*Latihan Singkat A*.
Jawab pertanyaan berikut berdasarkan artikel tentang PBSI.
(i) Pada hari dan tanggal berapa pengurus baru PBSI dilantik?
(ii) Siapa dua juara olimpiade yang mendampingi Gita Wirjawan dalam jumpa pers?
(iii) Selain modal percaya diri, apa saja yang menurut artikel itu harus ada?
*Latihan Singkat B*.
Ringkas paragraf dalam artikel tentang PBSI yang diawali "Optimisme memang dibutuhkan" menjadi satu kalimat tanpa menghilangkan fakta utamanya.

Sabtu, 22 Desember 2012

Mengawali dari Dapur PBSI


Laporan Akhir Tahun 2012 Olahraga
Mengawali dari Dapur PBSI
KOMPAS, 22 Desember 2012


Pengurus baru induk organisasi Persatuan Bulu Tangkis Seluruh Indonesia dilantik Jumat (14/12) lalu. Banyak harapan terhadap perubahan pengurus ini. Namun, tak sedikit pula yang skeptis. Dalam jumpa pers seusai pelantikan, Ketua Umum Pengurus Besar PBSI Gita Wirjawan mengungkapkan optimismenya dalam mengembalikan kejayaan bulu tangkis Indonesia. Didampingi dua juara olimpiade, Susy Susanti dan Ricky Subagja, Gita yang juga Menteri Perdagangan dalam Kabinet Indonesia Bersatu Jilid II ini mengaku sudah menyiapkan banyak program.

Optimisme memang dibutuhkan untuk membenahi kembali prestasi bulu tangkis Indonesia yang sudah sangat terpuruk. Namun, modal percaya diri saja belum cukup. Harus ada kesungguhan dan totalitas serta pengorbanan, antara lain menyediakan waktu yang cukup dari pengurus.

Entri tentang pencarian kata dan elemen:
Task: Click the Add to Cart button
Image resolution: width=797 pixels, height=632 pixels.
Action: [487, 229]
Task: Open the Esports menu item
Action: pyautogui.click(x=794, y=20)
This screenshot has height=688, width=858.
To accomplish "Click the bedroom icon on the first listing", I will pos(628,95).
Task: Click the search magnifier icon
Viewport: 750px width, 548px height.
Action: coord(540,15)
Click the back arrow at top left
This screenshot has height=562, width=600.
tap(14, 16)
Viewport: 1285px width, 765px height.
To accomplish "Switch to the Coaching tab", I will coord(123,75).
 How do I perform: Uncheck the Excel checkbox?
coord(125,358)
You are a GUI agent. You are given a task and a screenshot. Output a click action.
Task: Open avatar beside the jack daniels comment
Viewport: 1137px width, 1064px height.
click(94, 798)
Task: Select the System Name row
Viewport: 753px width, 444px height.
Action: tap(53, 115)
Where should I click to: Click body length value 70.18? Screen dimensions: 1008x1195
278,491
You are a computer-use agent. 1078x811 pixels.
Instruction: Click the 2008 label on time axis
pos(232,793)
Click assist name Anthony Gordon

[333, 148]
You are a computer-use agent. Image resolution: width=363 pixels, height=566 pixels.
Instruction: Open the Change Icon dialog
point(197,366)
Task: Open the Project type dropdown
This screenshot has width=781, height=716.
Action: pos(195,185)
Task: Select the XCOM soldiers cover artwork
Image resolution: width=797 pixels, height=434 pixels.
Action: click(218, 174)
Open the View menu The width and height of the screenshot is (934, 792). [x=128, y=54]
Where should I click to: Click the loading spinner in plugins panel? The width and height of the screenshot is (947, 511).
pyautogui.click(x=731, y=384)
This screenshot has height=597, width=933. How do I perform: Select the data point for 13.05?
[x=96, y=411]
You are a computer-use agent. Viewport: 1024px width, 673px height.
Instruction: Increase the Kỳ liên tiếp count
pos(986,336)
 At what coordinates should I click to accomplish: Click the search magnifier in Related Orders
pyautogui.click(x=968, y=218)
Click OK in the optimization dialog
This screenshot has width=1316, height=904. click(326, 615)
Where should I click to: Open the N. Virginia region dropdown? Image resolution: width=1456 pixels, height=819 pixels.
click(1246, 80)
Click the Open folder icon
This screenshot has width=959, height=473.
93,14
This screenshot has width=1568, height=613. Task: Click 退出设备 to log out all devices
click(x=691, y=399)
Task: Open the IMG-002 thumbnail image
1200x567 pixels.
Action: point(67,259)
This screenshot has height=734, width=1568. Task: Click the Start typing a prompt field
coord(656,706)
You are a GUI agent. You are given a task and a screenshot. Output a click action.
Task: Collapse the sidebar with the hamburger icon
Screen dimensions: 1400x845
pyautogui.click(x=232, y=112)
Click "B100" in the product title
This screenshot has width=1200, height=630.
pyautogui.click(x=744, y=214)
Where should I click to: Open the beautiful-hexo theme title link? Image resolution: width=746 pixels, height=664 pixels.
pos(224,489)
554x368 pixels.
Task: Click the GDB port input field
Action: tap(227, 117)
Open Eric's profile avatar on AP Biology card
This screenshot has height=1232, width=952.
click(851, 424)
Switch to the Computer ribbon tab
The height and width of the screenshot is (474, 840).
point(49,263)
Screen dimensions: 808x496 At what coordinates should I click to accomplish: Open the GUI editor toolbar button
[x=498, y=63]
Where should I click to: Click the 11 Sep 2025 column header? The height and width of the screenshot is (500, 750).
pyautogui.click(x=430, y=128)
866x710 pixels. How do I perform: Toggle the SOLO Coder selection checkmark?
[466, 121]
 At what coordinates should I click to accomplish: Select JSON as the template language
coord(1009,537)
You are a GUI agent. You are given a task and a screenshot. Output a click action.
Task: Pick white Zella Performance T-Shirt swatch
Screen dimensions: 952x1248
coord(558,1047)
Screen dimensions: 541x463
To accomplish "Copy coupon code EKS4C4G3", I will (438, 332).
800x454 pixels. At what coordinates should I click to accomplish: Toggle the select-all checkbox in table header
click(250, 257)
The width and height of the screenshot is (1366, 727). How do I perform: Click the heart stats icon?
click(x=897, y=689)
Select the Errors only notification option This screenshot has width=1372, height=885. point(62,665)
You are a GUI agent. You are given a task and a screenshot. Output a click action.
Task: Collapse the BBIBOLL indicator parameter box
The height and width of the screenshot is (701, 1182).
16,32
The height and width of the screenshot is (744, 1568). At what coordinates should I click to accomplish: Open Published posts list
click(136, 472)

*Jawaban Latihan A*.
(i) Jumat (14/12).
(ii) Susy Susanti dan Ricky Subagja.
(iii) Kesungguhan, totalitas, dan pengorbanan, antara lain menyediakan waktu yang cukup dari pengurus.

*Jawaban Latihan B*.
Optimisme dibutuhkan untuk membenahi prestasi bulu tangkis Indonesia yang sangat terpuruk, tetapi percaya diri saja belum cukup, sehingga harus ada kesungguhan, totalitas, dan pengorbanan, termasuk waktu yang cukup dari pengurus.